TECTONICS-THE THREE-DIMENSIONAL PICTURE

The geology and, presumably, the deep structure of southern California illustrated along transect C3 (Figure. 8.6) is grossly two dimensional as far north as the Transverse Ranges. In the Transverse Ranges, the rocks on the southwest side of the San Andreas fault are similar to those in the Chocolate Mountains. These rocks are bounded on the south and west by older, deformed strands of the San Andreas fault system (Figure. 8.7; Powell, 1981). The tectonics also changes in the Transverse Ranges: Crustal-block motion swings to the west to follow the trend of the San Andreas fault, as discussed below.

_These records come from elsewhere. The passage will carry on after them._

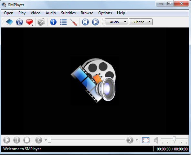191x155 pixels.
Task: Toggle pause playback button
Action: point(17,140)
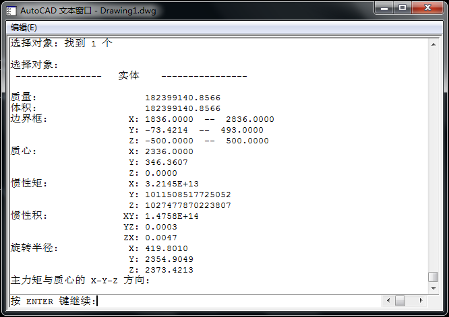Click the horizontal scrollbar thumb
449x317 pixels.
[x=400, y=300]
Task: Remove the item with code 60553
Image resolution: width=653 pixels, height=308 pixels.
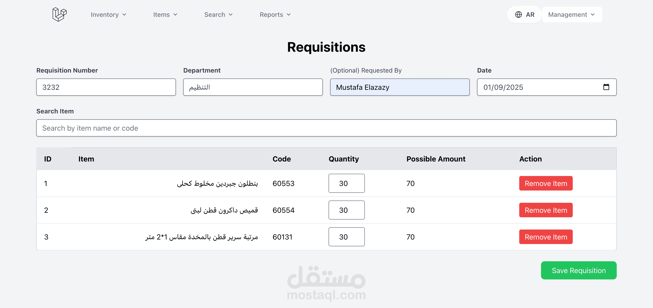Action: 546,183
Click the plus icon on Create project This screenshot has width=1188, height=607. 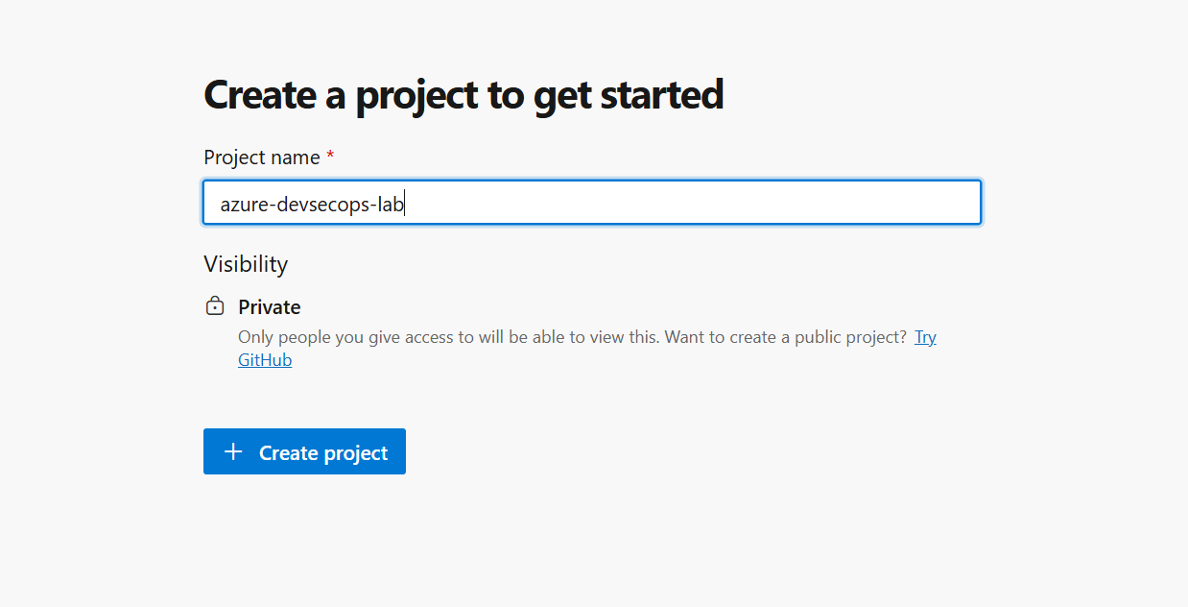pyautogui.click(x=233, y=452)
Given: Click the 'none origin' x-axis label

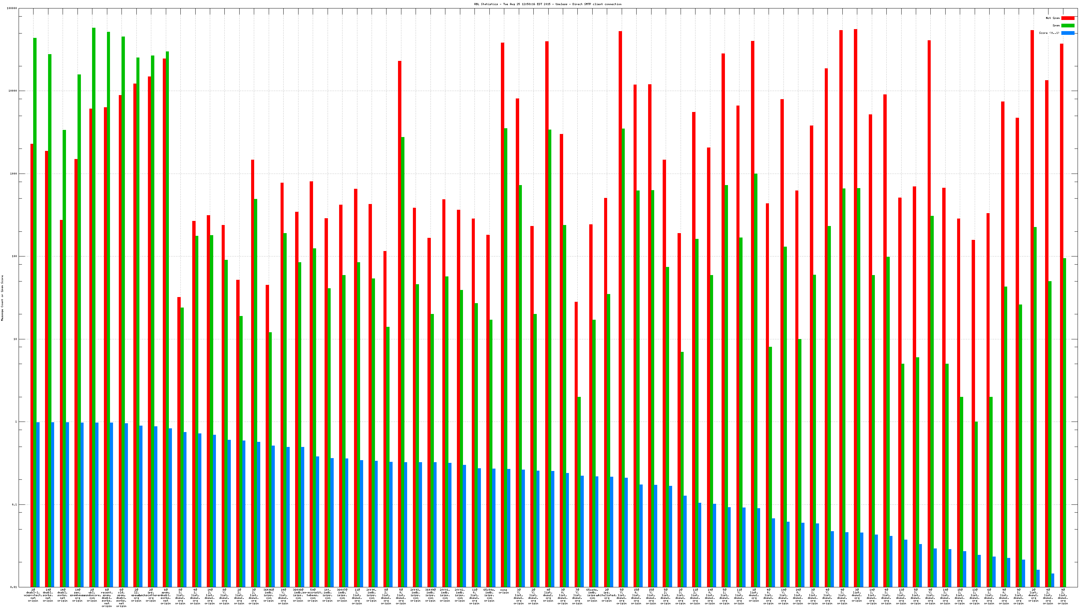Looking at the screenshot, I should pos(504,591).
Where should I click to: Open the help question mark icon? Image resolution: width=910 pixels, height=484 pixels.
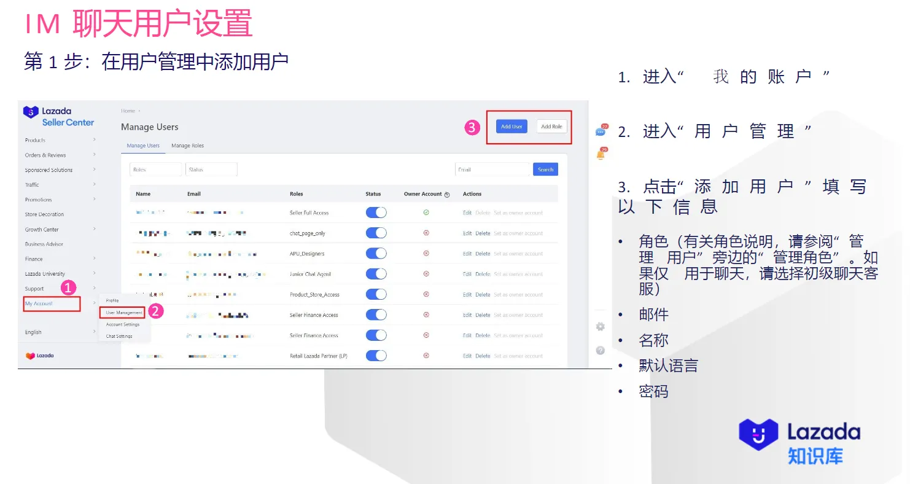[600, 350]
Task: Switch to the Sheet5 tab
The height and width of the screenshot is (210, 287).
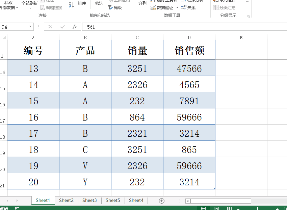Action: (x=113, y=200)

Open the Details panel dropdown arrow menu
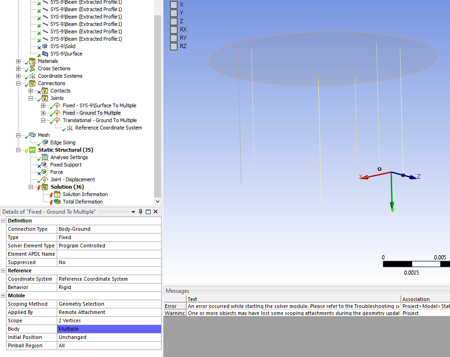[133, 212]
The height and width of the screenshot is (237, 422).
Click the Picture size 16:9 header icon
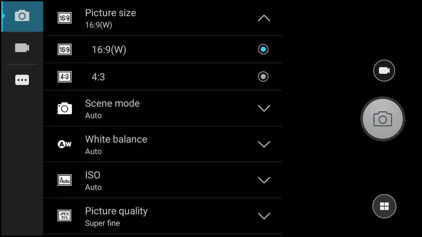pyautogui.click(x=64, y=18)
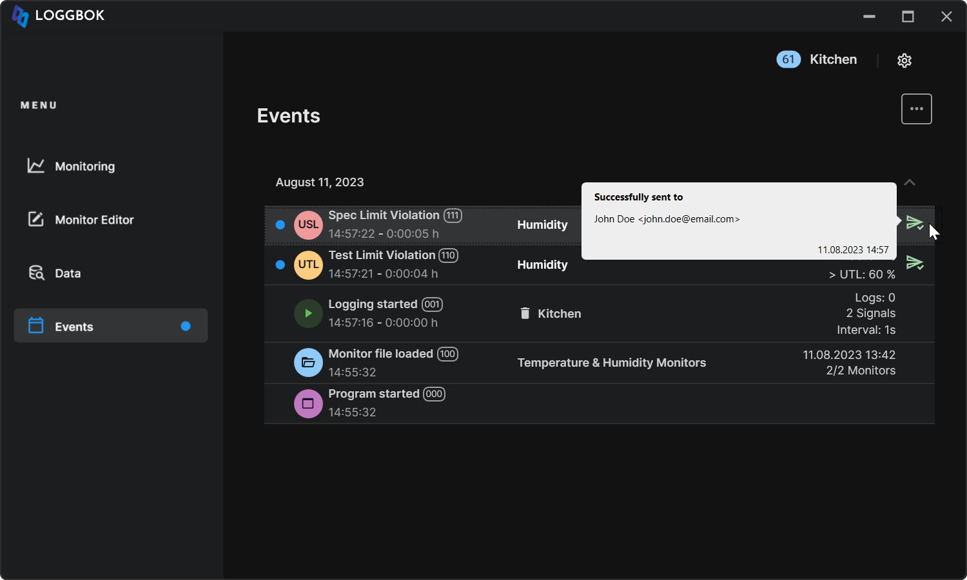Click the sent icon on Test Limit Violation
This screenshot has width=967, height=580.
coord(915,263)
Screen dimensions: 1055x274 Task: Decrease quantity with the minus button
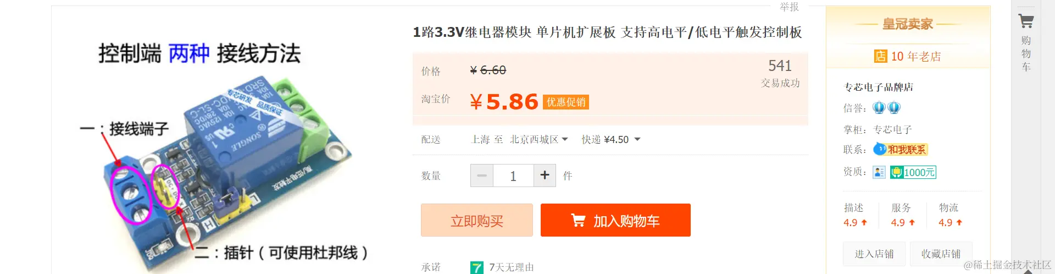pyautogui.click(x=482, y=176)
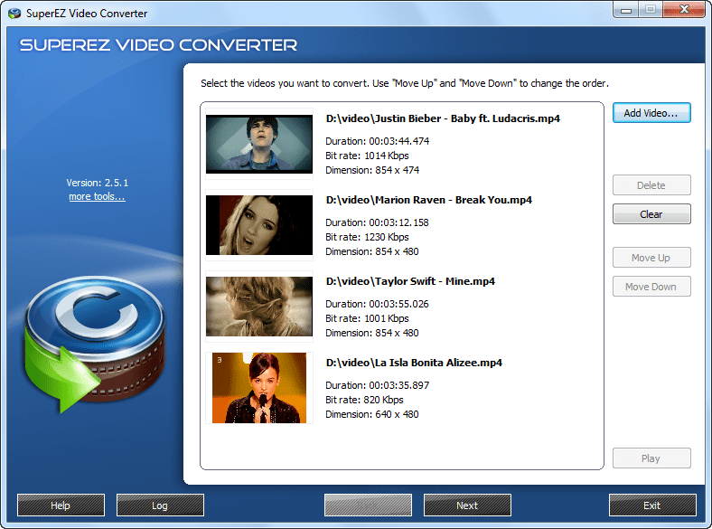Exit the application via Exit button

click(652, 505)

Using Quaternary geologic and geodetic evidence, Weldon and Humphreys (1986) documented complex motion of crustal blocks in southern California that is not simply predictable from the motion vectors of the Pacific and North American plates. These motion vectors predict a large component of convergence across the San Andreas fault in the Transverse Ranges between the Big Bend and the Salton Trough (Figure. 8.7). For a total offset on the San Andreas fault system of about 300 km (Hill and Dibblee, 1953; Crowell, 1962, 1981; Powell, 1981), a maximum of 45 km of uplift in the Transverse Ranges would be expected (Weldon and Humphreys, 1986). However, the preservation in the Transverse Ranges of upper Cenozoic sedimentary rocks and of offset bedrock features on either side of the San Andreas fault argues against such major uplift and associated consumption of crust, as does the relatively minor crustal root in the Transverse Ranges (Figure. 8.3). Weldon and Humphreys (1986) constructed a kinematic model in which crustal blocks between the San Andreas fault and a system of borderland and other offshore faults rotate counterclock wise, parallel to the San Andreas fault, between the Salton Trough and the Big Bend (Figure. 8.7). Approximately two-thirds of the relative northwestward motion of the Pacific plate past the North American plate is taken up by the San Andreas fault system, including the San Jacinto fault; approximately one-third of it is taken up by the Elsinore fault, a system of borderland faults, and offshore faults in central California, including the San Gregorio-Hosgri fault (Figure. 8.7); and only a minor fraction of it is taken up within the blocks (see Humphreys and Weldon, in press).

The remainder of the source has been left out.